- Type: Formation
- Underlies: Spears Group
- Overlies: Crevasse Canyon Formation
- Thickness: 320 meters (1,050 ft)

Lithology
- Primary: Siltstone
- Other: conglomerate

Location
- Coordinates: 33°52′27″N 106°44′09″W﻿ / ﻿33.874240°N 106.735864°W
- Region: New Mexico
- Country: United States

Type section
- Named for: Hart Mine (abandoned coal mine)
- Named by: Lucas and Williamson
- Year defined: 1993

= Hart Mine Formation =

Geologic formation in New Mexico, USA

The Hart Mine Formation is a geologic formation controversially defined from exposures in south-central New Mexico. It preserves fossils dating back to the Eocene epoch.

==Description==
The formation is mostly calcareous reddish-brown siltstone, which makes up 72% of the type section. The remainder is mostly conglomerate with only minor silty mudstone. The conglomerate is primarily Paleozoic limestone with lesser amounts of granite. Total thickness is estimated at 320 meters. The formation lies disconformably on Crevasse Canyon Formation and grades above into the Spears Formation.

The formation provides evidence for a pulse of Laramide deformation in New Mexico 50 million years ago.

==Fossils==
The formation contains fossils of turtles, the lizard Glyptosaurus, the brontothere Telmatherium manteoceras, the rodent Reithroparamys huerfanensis, the insectivore Leptotomus parvus, the equid Orohippus pumilis, and the primate Notharctus tenebrosus, pointing to a Bridgerian age for the formation.
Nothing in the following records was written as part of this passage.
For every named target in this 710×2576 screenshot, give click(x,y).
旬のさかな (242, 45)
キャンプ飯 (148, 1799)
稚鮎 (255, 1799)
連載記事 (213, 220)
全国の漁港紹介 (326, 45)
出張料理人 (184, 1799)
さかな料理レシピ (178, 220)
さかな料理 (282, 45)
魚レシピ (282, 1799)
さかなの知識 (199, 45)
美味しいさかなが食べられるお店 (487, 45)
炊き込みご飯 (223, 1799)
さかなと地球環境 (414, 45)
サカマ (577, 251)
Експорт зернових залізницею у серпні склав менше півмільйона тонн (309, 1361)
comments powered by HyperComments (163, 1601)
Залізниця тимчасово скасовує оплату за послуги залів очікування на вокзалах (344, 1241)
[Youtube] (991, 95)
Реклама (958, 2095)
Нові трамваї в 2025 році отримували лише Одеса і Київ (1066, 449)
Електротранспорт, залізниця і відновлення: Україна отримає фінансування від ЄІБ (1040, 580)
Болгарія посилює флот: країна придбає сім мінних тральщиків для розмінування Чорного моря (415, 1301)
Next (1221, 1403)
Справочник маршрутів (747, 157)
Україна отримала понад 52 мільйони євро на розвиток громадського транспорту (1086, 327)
==History of investigation==
The formation was first defined by Spencer G. Lucas and Thomas E. Williamson in 1993 and named for the Hart Mine, an abandoned coal mine. The beds were formerly assigned to the Baca Formation but show differences in lithology and appear to have been deposited in a different sedimentary basin. However, the reassignment was disputed by Cather and collaborators, who argued that the lithological distinction is not great and the basin reconstruction was still speculative. Lucas responded in turn that the Hart Mine Formation has more abundant conglomerate than the Baca Formation and argued that this makes it lithologically distinct. However, the reassignment continues to be controversial.